:: Data shown ::

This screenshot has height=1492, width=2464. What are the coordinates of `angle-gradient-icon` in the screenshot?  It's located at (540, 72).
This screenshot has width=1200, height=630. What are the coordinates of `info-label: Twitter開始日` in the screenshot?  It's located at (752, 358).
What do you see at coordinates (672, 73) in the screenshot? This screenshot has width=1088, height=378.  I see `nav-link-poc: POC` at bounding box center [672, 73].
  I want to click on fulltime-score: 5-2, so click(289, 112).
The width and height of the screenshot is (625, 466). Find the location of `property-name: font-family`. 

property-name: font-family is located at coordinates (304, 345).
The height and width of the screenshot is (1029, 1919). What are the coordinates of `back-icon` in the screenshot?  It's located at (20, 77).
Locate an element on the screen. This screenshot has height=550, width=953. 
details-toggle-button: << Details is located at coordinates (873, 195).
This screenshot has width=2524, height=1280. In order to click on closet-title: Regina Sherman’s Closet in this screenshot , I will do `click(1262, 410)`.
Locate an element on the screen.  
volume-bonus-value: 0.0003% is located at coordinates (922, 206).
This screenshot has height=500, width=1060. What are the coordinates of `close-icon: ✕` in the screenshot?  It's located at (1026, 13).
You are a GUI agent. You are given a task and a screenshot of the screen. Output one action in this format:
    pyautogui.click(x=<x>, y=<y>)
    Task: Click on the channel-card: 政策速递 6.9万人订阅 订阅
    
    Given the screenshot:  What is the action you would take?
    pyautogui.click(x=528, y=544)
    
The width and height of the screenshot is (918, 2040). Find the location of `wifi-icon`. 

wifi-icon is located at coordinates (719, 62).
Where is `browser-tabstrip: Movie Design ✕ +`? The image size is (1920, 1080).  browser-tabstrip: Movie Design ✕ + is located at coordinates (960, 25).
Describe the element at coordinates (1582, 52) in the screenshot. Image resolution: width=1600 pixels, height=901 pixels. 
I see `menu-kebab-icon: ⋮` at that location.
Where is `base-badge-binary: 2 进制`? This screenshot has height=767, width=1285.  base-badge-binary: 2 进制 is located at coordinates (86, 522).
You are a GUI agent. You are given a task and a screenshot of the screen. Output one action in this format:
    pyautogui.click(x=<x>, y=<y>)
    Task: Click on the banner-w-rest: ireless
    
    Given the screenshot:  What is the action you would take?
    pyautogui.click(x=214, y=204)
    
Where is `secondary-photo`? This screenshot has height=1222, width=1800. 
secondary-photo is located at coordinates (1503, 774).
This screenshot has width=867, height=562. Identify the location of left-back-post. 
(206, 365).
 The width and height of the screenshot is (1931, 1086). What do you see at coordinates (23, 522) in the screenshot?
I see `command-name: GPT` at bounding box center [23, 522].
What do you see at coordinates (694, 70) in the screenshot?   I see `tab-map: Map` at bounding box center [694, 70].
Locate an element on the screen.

:: What you are asked to do ::
Change "Locate an element on the screen" to "Identify an element on the screen" wherever it appears in the records above, and leave every other part of the records as it is.

:: Response ::
This screenshot has height=1492, width=2464. What are the coordinates of `angle-gradient-icon` in the screenshot?  It's located at (540, 72).
This screenshot has width=1200, height=630. What are the coordinates of `info-label: Twitter開始日` in the screenshot?  It's located at (752, 358).
What do you see at coordinates (672, 73) in the screenshot? This screenshot has width=1088, height=378.  I see `nav-link-poc: POC` at bounding box center [672, 73].
  I want to click on fulltime-score: 5-2, so click(289, 112).
The width and height of the screenshot is (625, 466). Find the location of `property-name: font-family`. 

property-name: font-family is located at coordinates (304, 345).
The height and width of the screenshot is (1029, 1919). What are the coordinates of `back-icon` in the screenshot?  It's located at (20, 77).
Identify an element on the screen. This screenshot has height=550, width=953. 
details-toggle-button: << Details is located at coordinates (873, 195).
This screenshot has width=2524, height=1280. In order to click on closet-title: Regina Sherman’s Closet in this screenshot , I will do `click(1262, 410)`.
Identify an element on the screen.  
volume-bonus-value: 0.0003% is located at coordinates (922, 206).
This screenshot has height=500, width=1060. What are the coordinates of `close-icon: ✕` in the screenshot?  It's located at (1026, 13).
You are a GUI agent. You are given a task and a screenshot of the screen. Output one action in this format:
    pyautogui.click(x=<x>, y=<y>)
    Task: Click on the channel-card: 政策速递 6.9万人订阅 订阅
    
    Given the screenshot:  What is the action you would take?
    pyautogui.click(x=528, y=544)
    
The width and height of the screenshot is (918, 2040). Find the location of `wifi-icon`. 

wifi-icon is located at coordinates (719, 62).
Where is `browser-tabstrip: Movie Design ✕ +`? The image size is (1920, 1080).  browser-tabstrip: Movie Design ✕ + is located at coordinates (960, 25).
Describe the element at coordinates (1582, 52) in the screenshot. Image resolution: width=1600 pixels, height=901 pixels. 
I see `menu-kebab-icon: ⋮` at that location.
Where is `base-badge-binary: 2 进制`? This screenshot has height=767, width=1285.  base-badge-binary: 2 进制 is located at coordinates (86, 522).
You are a GUI agent. You are given a task and a screenshot of the screen. Output one action in this format:
    pyautogui.click(x=<x>, y=<y>)
    Task: Click on the banner-w-rest: ireless
    
    Given the screenshot:  What is the action you would take?
    pyautogui.click(x=214, y=204)
    
Where is `secondary-photo`? This screenshot has height=1222, width=1800. 
secondary-photo is located at coordinates (1503, 774).
This screenshot has width=867, height=562. Identify the location of left-back-post. 
(206, 365).
 The width and height of the screenshot is (1931, 1086). What do you see at coordinates (23, 522) in the screenshot?
I see `command-name: GPT` at bounding box center [23, 522].
What do you see at coordinates (694, 70) in the screenshot?   I see `tab-map: Map` at bounding box center [694, 70].
Identify an element on the screen.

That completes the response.